Having seized the opportunity to unify Germany in 1990, Kohl has anchored the new great power firmly in the Western world. And he is now trying, almost by sheer force of personality, to bind Germany to a stronger European Union. He has been willing to reduce the occasions on which Germany can commandeer the decision-making process in the EU; in the pursuit of a common currency, he is even willing to sacrifice the sacred Deutsche mark, probably the only symbol of modern Germany in which its citizens can take unvarnished pride.

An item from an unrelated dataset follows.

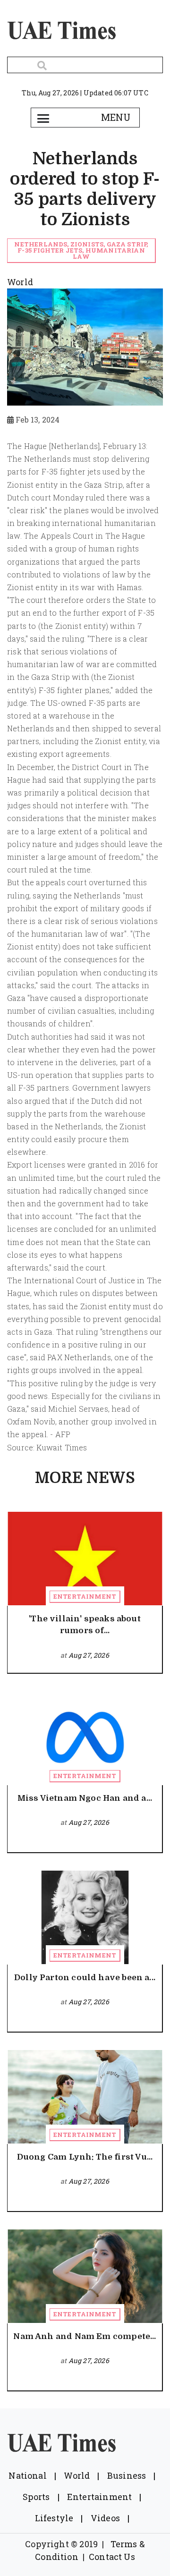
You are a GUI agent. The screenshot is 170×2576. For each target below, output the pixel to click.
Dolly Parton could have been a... (84, 1977)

Few members of Kohl’s own party, let alone the opposition, share his enthusiasm.

What Kohl is trying to do is solve a problem that has twice thrown Europe into world war and vexed its statesmen for 150 years: how to let Germany stay strong without terrifying its neighbors. To Thomas Mann’s famous question–Are we to have a German Europe or a European Germany?–he has unhesitatingly chosen the latter.

The provincial image that still dismays intellectuals has worked well for Kohl. For many Germans, he embodies a kind of simple, common-sense patriotism. He has cleverly revived certain elements of German nationalism, urging Germans to take pride in their country, using once taboo words like ““Fatherland,’’ ordering that German flags fly once again over government buildings, honoring Prussian heroes like Frederick the Great and Bismarck. Thus when he proposes that Germany surrender parts of its sovereignty to Brussels (or France), he has not been criticized from the right. His gift is to combine an authentic, even conservative German nationalism with staunchly pro-Western, indeed pro-American, policies.

To Germans, Kohl offers not drama–they have had enough of that–but security. His vision comes from his political hero Konrad Adenauer, the first chancellor of postwar Germany. Both have sought to bring Germany greatness, not through realpolitik and militarism, but by making the country liberal, democratic and bourgeois. The result: the West Germany they presided over was the smallest Germany in history, and also the most prosperous.

In many ways, however, Kohl will surpass Adenauer’s legacy, even as he surpasses his 14-year record in office. Adenauer had few choices; he was the head of a defeated, impoverished country in the shadow of occupation. It was the Allies who insisted on a democratic Germany; at first, they would not even allow the existence of a German foreign ministry, preferring to take charge of the country’s foreign relations themselves. Adenauer was widely admired by many of his countrymen–but others called him ““Chancellor of the Allies.''

By contrast, on the eve of German reunification Kohl led a country that was the most powerful in Europe, the third-largest economy in the world, and a mature democracy. When the Berlin wall came down he faced a plastic moment in history. He could have pursued the age-old German dream of glory: independent, part of neither West nor East, the arbiter of Europe. Instead he continued Adenauer’s vision–““a free and united Germany in a free and united Europe.''

Whether he succeeds or fails, Kohl will be the last of Adenauer’s line. Kohl’s own successors will not have lived through ““the German problem’’–of the 1930s, but also before–and they will not have been present at the creation of the German solution of the late 1940s. The new generation of leaders is, of course, democratic and pro-Western, but they lack Kohl’s passion and determination.

They will also survey a different political landscape, one transformed by reunification. West Germany comprised the most bourgeois, urbane and Westernized parts of the old German Empire. Kohl and Adenauer shared a base (Rhineland-Palatinate) that has historically been one of the most pro-European and even pro-French parts of the country. East Germany contained more eastward-looking regions and, most important, contains the rural lands of Prussia–the heartland of German expansionism. The next generation of German leaders will represent a larger, more diverse country, and perhaps speak a different language of nationalism.

If Helmut Kohl runs for re-election in 1998, which seems increasingly likely, he could become the longest-serving chancellor in German history, overtaking the founder of Germany, Otto von Bismarck. The comparison is cautionary. For all Bismarck’s brilliance, he left behind a country that became unhinged in the center of Europe, leading to World War I. The Iron Chancellor had put his country on a path that he alone believed in, that he alone could manage. That is a historical parallel that Kohl must work hard to avoid.